In March last year, NCSC issued an advisory to UK universities, warning about the presence of dedicated hackers in the Mabna Institute based in Iran who were specifically targeting universities primarily for the purpose of intellectual property theft.
“The UK Government judges that the Mabna Institute based in Iran was responsible for a hacking campaign targeting universities around the world. By stealing intellectual property from universities, these hackers attempted to make money and gain technological advantage at our expense," said Lord Tariq Ahmad, the Foreign Office Minister for Cyber.
NCSC's statement came after nine employees at the Iranian institute were indicted in the United States for carrying out a global hacking campaign targeting TV company HBO.
A Freedom of Information request by The Times had also revealed that in 2016-17 alone, UK universities were targeted by as many as 1,152 phishing, DDoS, and ransomware attacks. Most of the attackers were interested in getting their hands on valuable research material, including those on novel fuels, efficient batteries and intellectual property that carry great value in the market.
State-sponsored attacks will gradually diminish the value of UK universities
In its latest advisory published this morning, the National Cyber Security Centre has warned UK universities that "state espionage will continue to pose the most significant threat to the long-term health of both universities and the UK itself", adding that there is a realistic possibility that "the threat will increase in-line with increased scrutiny of foreign direct investment and the minimising of other avenues to gain insight and advantage."
The cyber security watchdog noted that state-sponsored hackers target universities in the UK primarily to gain access to email accounts of faculties and other staff, to gain access to bulk personal information on staff and students, and to gain access to technical resources, sensitive research, and intellectual property.
Nation-state hackers are usually given the task of gaining access to and stealing advanced intellectual property research carried out by UK universities as gaining access to such research will allow their sponsor nations to advance their equivalent research efforts, military or security apparatus.
If universities lose their intellectual property and advanced research work to hackers on a regular basis, it will damage the value of their impacted research and intellectual property and as a result, diminish their attractiveness, relevance and value over a period of time.
In order to gain access to login credentials of university staffers, hackers are employing various methods such as creating fake websites and login pages to lure staffers into typing in their credentials, sending phishing emails to university staffers to trick them into sharing research material or credentials, and deploying sophisticated malware to gain access to digital systems used by UK universities to store and share their research work.
"While the methods employed by cyber criminals are constantly evolving, we assess that spear-phishing and social engineering are highly likely to remain the main attack vectors.
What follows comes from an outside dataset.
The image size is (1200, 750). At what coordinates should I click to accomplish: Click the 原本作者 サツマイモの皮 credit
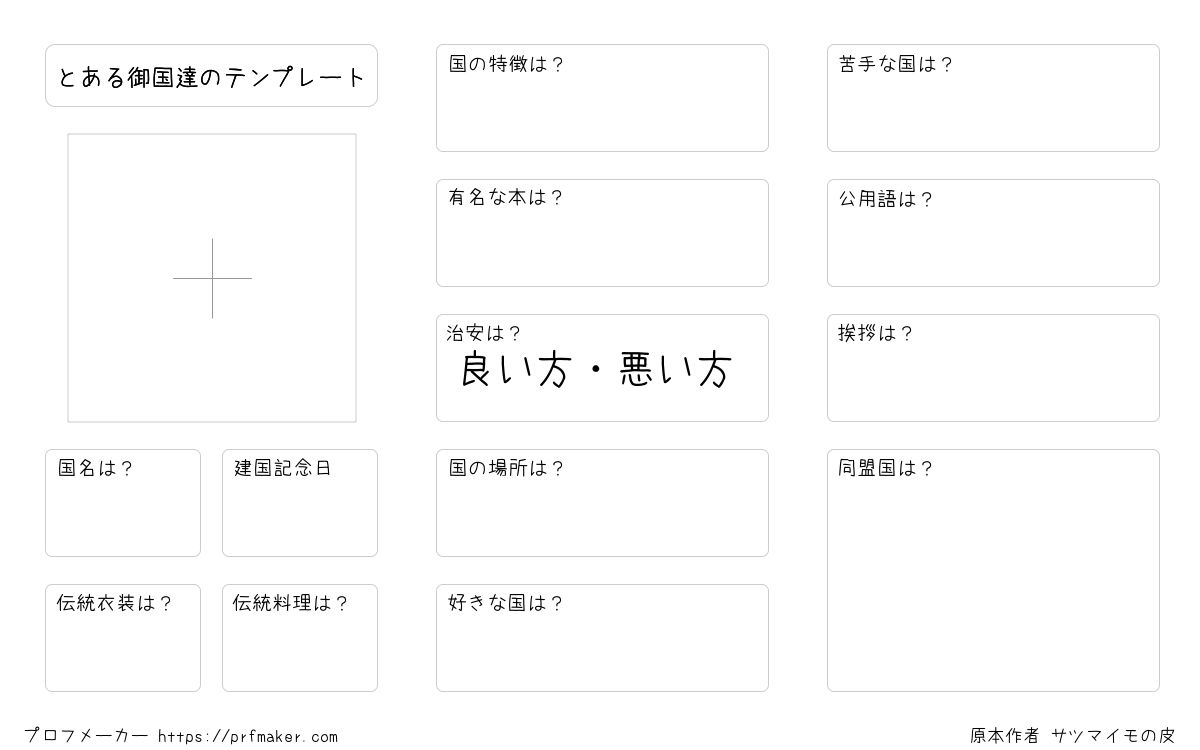(x=1072, y=736)
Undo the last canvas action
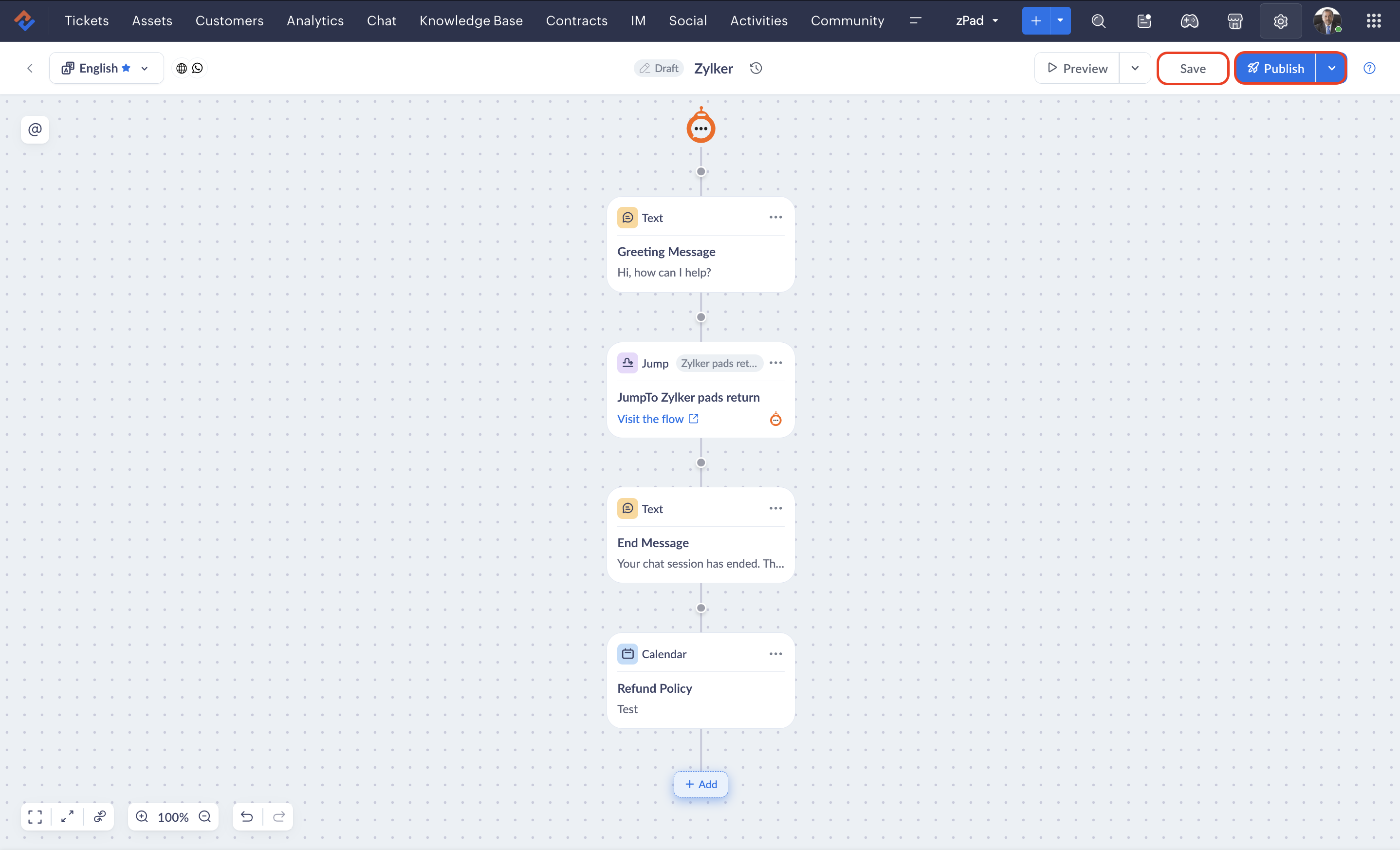 tap(247, 816)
Ransomware is likely to be the greatest single cause of disruption to staff, students and the universities themselves.
"Many of these acts are likely to incur additional damage to any university affected, whether reputationally or through fines levied under data protection legislation," NCSC said.
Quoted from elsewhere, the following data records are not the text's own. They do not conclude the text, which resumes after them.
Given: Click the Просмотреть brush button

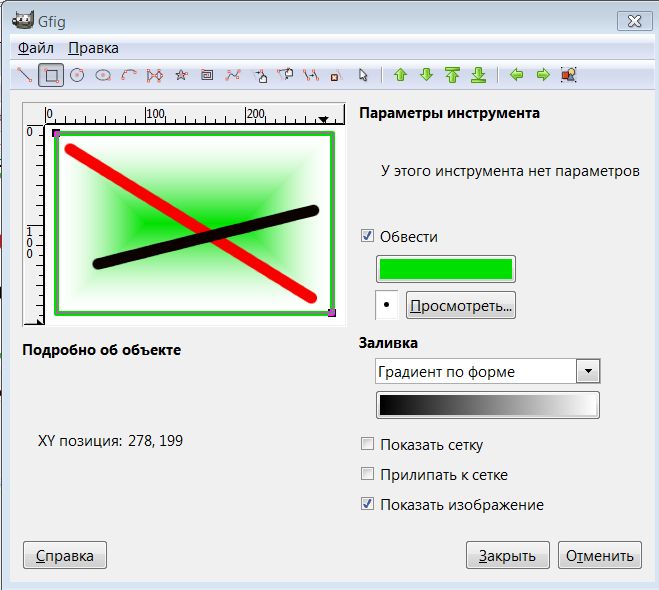Looking at the screenshot, I should (461, 305).
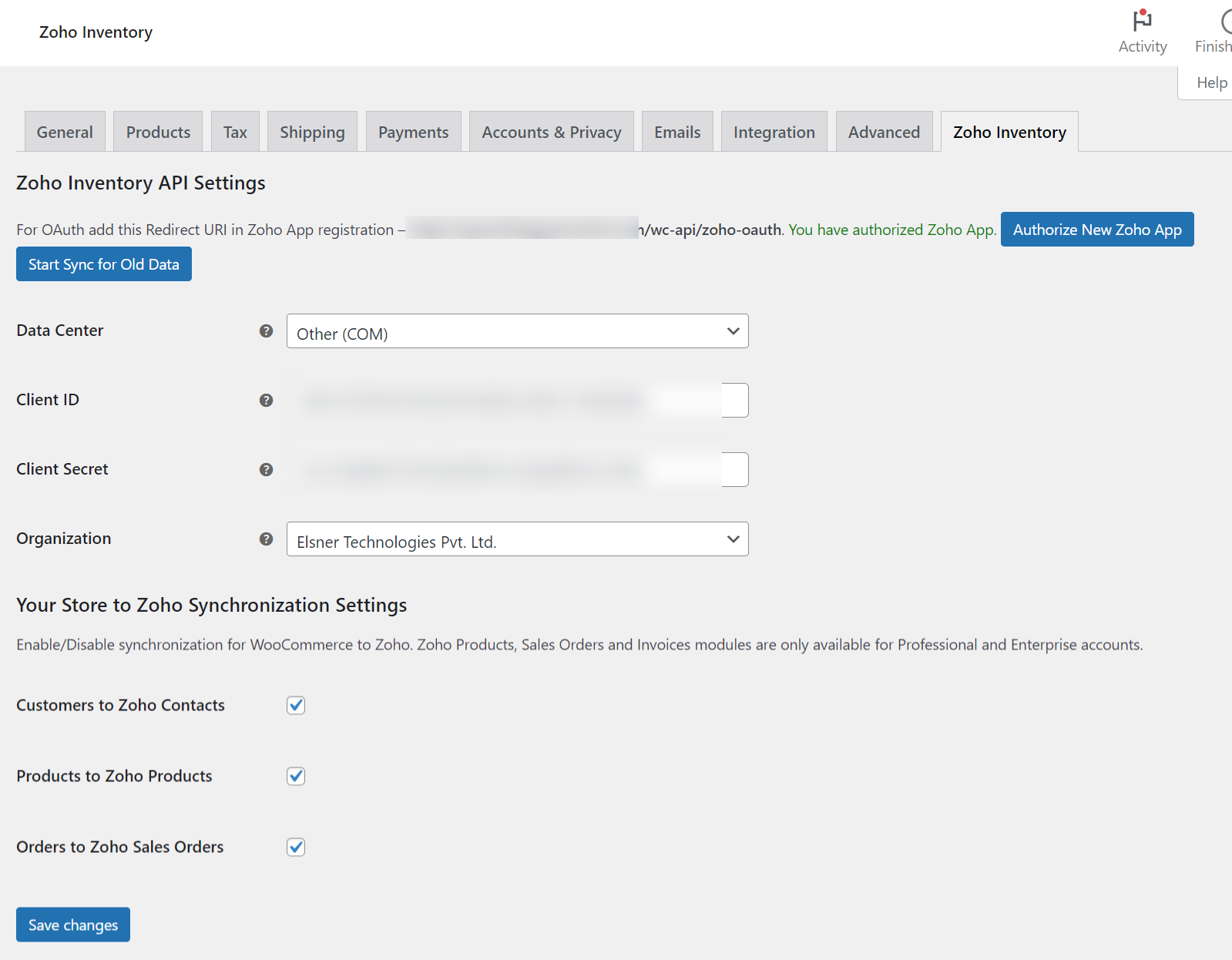Click the Data Center help tooltip icon
The image size is (1232, 960).
point(266,331)
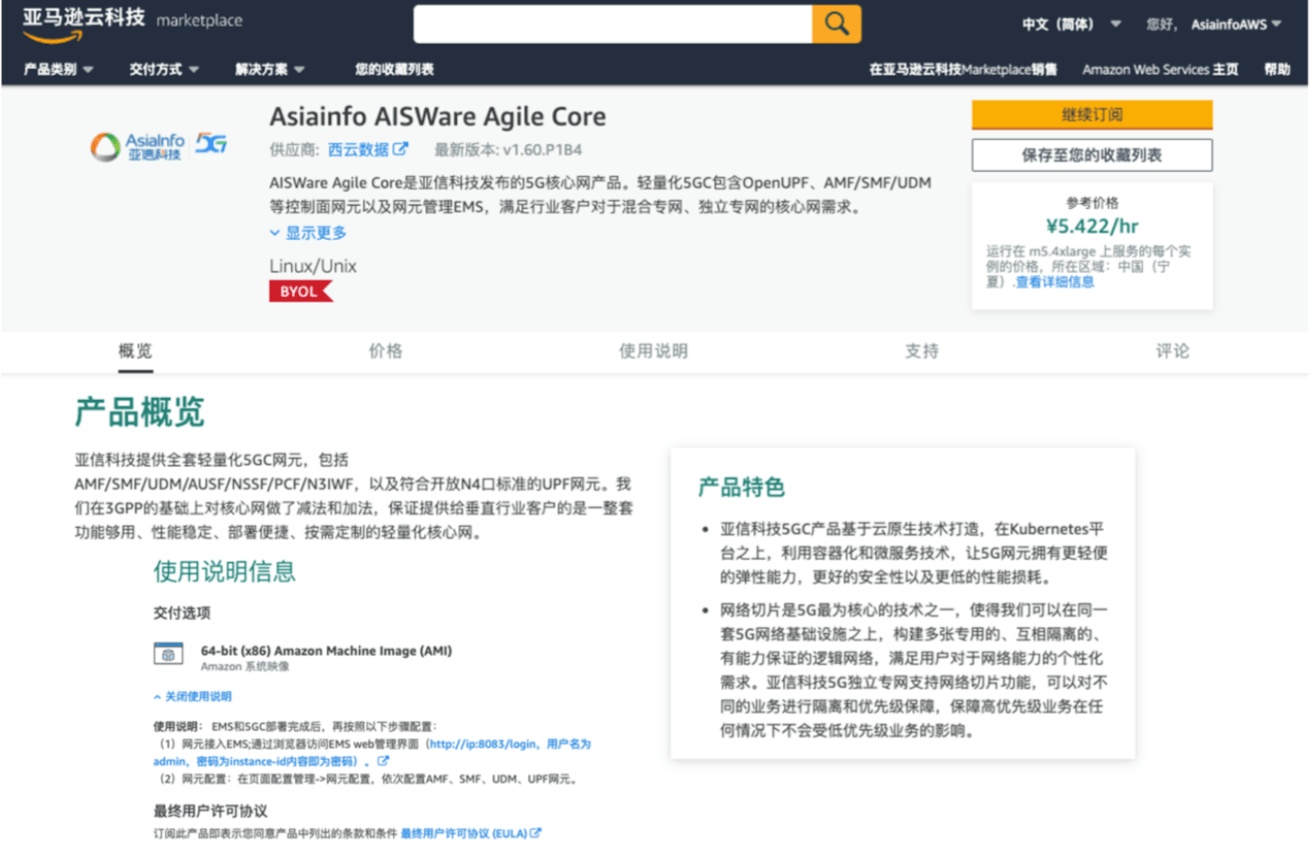Switch to the 使用说明 tab
This screenshot has height=852, width=1310.
[x=653, y=351]
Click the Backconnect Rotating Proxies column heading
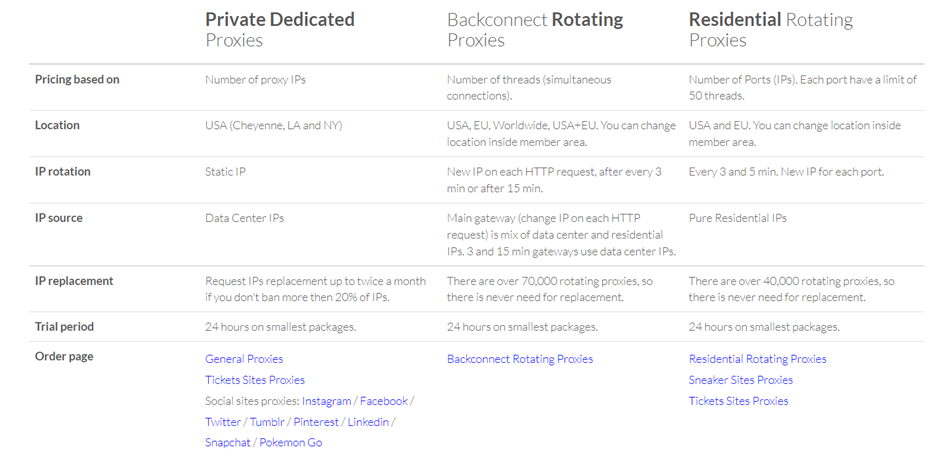The height and width of the screenshot is (450, 940). (535, 29)
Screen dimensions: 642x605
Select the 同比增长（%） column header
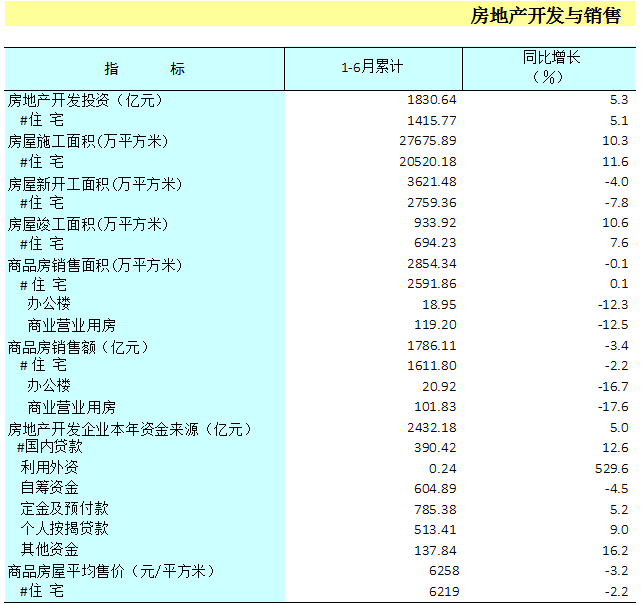point(550,67)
Strong access controls, educating staff & redesigning computer networks a must for universities
It added that in order to protect their intellectual property from falling into the hands of hackers, universities must inculcate good security awareness among staff and students as such education will enable them to detect phishing attacks.
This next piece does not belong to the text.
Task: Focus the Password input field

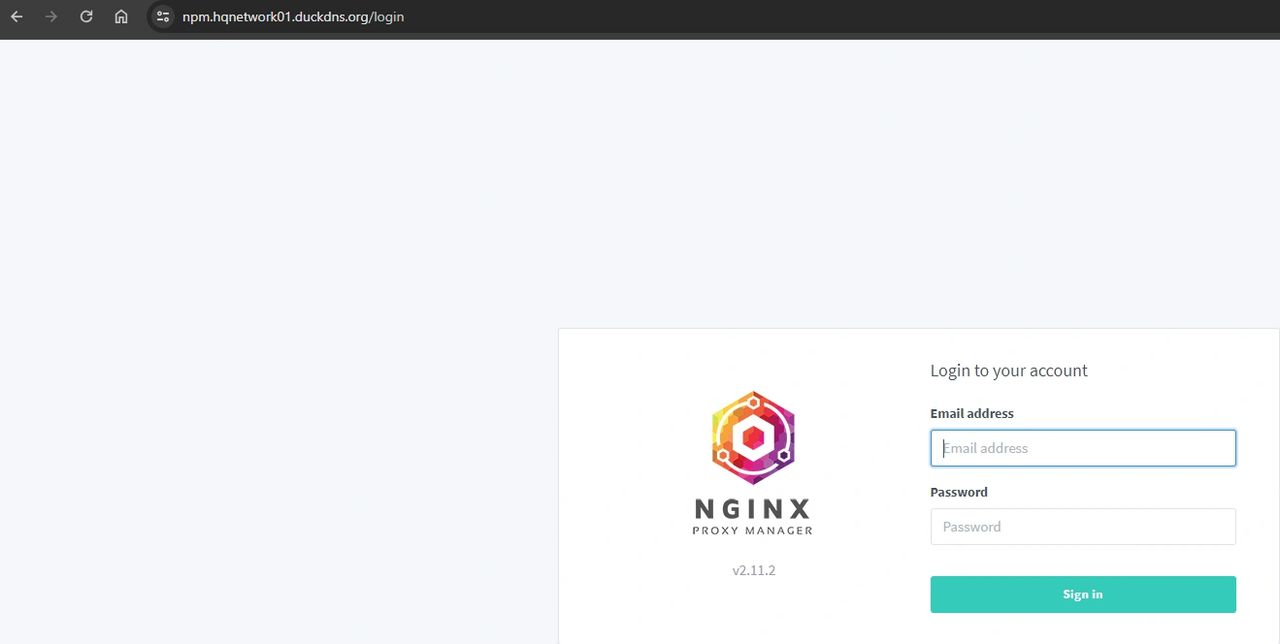Action: tap(1083, 527)
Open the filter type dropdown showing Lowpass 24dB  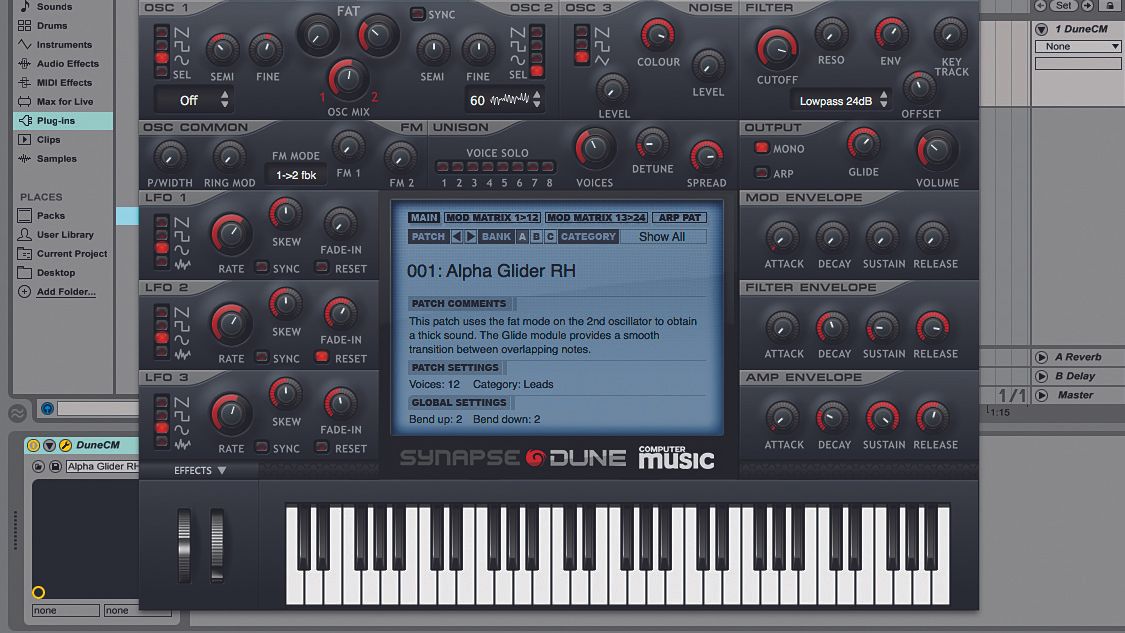833,99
At the same time, universities must implement security-conscious policies, strict access controls, and should partition high-value research to make it more difficult for attackers to find and steal sensitive data and information.
NCSC added that UK universities should also establish good security without impacting the ease with which information can be shared, or the diversity of what information can be accessed and should design their computer networks accordingly.
"Many university networks contain a collection of smaller, private networks, providing close-knit services for faculties, laboratories and other functions. The freedom this offers is balanced by the challenge it presents to protecting the data and information within.
"When maintained with minimal central oversight or adherence to security policy, private networks are likely more vulnerable to persistent infection or unauthorised access. However, this same segregation offers an opportunity to separate high-value or sensitive data and information, and apply a higher level of protection, without impacting the openness of the wider network," it added.
"The recommendations from the National Cyber Security Centre are spot on, but some universities will struggle to change outdated systems, gain control of digital files that are everywhere and open to everyone, and update information access to a least-privilege model," says Matt Lock, Technical Director at Varonis.
"Funding is one factor, but so is managing data in a collaborative academic environment in which information must be shared, turnover is steady, and attackers have countless tools and tricks up their sleeves to compromise systems. Attackers will continue to win until UK universities make data protection a priority," he adds.